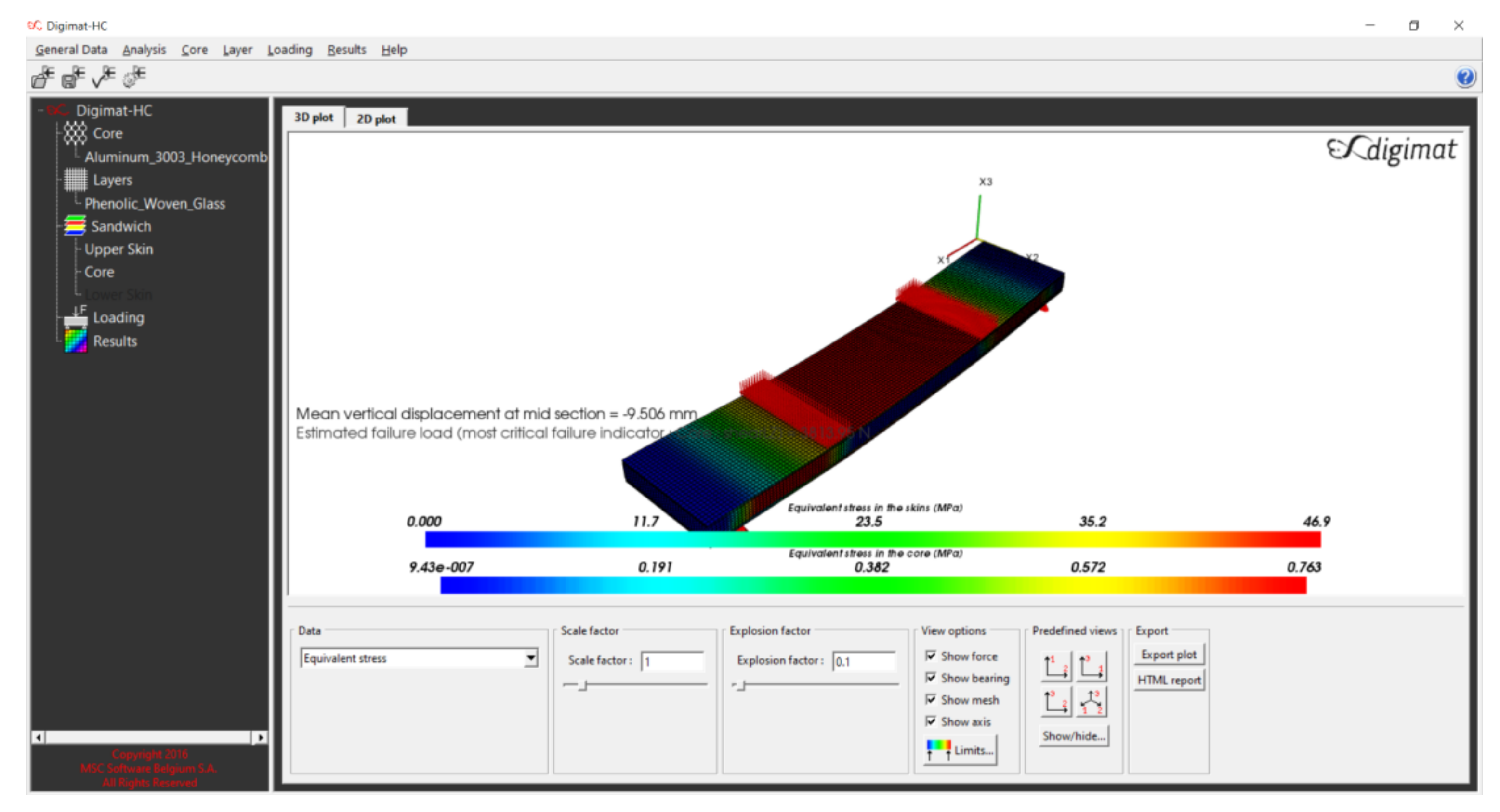Screen dimensions: 1500x812
Task: Select Aluminum_3003_Honeycomb in the tree
Action: (x=175, y=157)
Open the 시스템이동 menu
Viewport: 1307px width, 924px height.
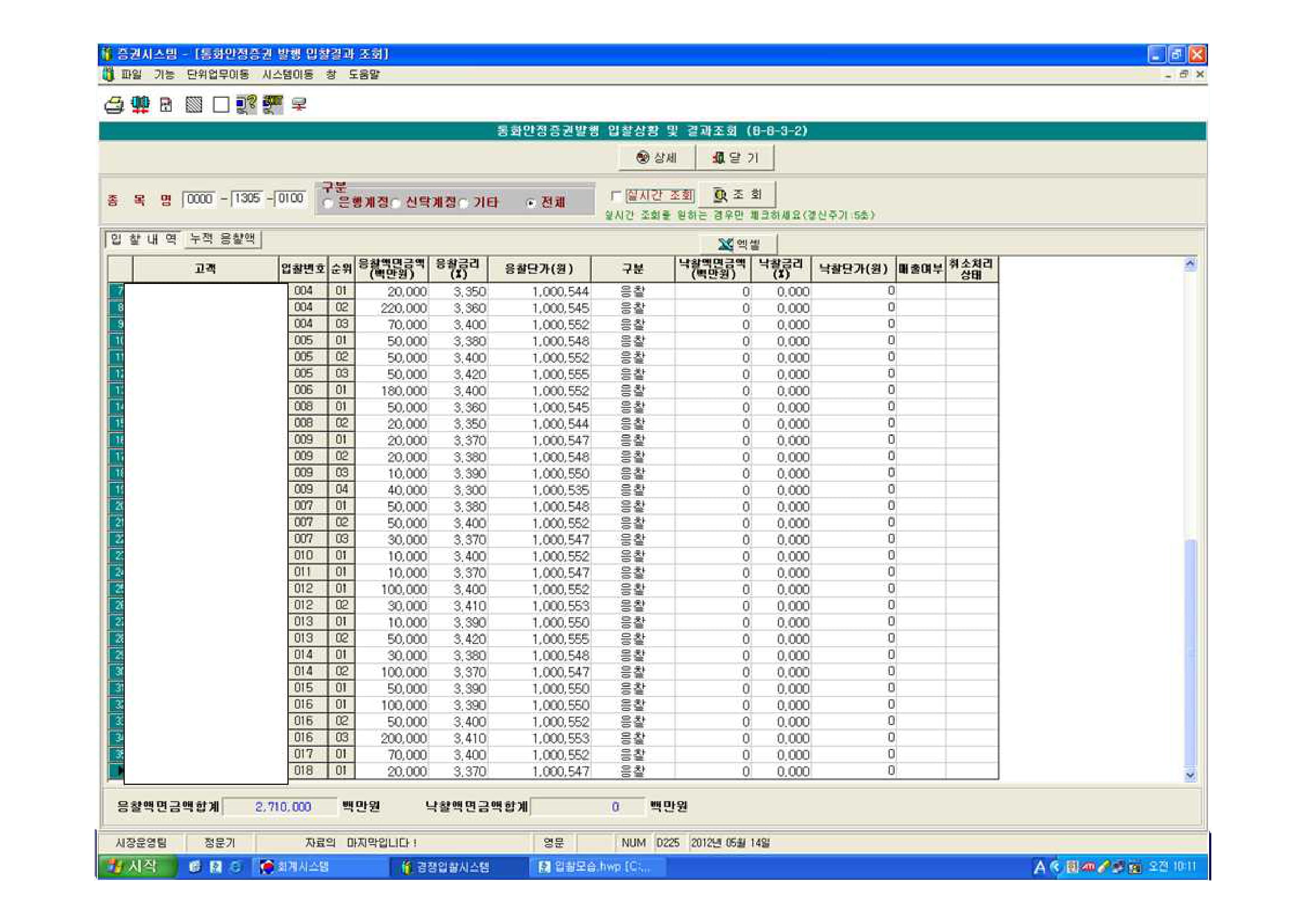coord(287,74)
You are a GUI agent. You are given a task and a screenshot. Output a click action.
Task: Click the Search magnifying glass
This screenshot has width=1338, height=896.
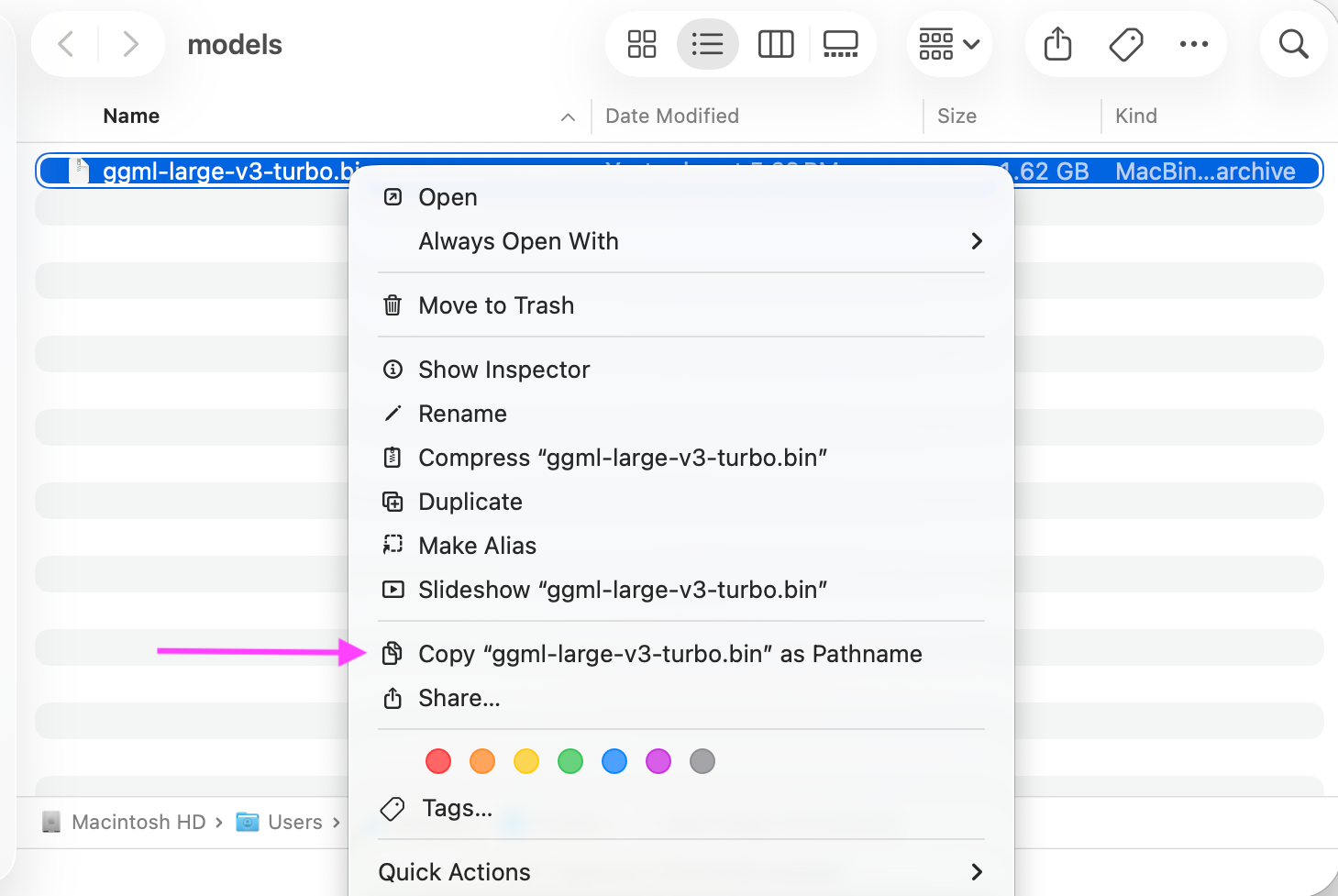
┄┄┄┄┄┄┄┄┄┄
• THE PROBLEM
Could you reproduce every line of the listing above word for word, leaving out the pictures?

• TASK RESULT
Screen dimensions: 1500x812
Task: Select Aluminum_3003_Honeycomb in the tree
Action: (x=175, y=157)
Open the 시스템이동 menu
Viewport: 1307px width, 924px height.
coord(287,74)
You are a GUI agent. You are given a task and a screenshot. Output a click action.
Task: Click the Search magnifying glass
This screenshot has width=1338, height=896.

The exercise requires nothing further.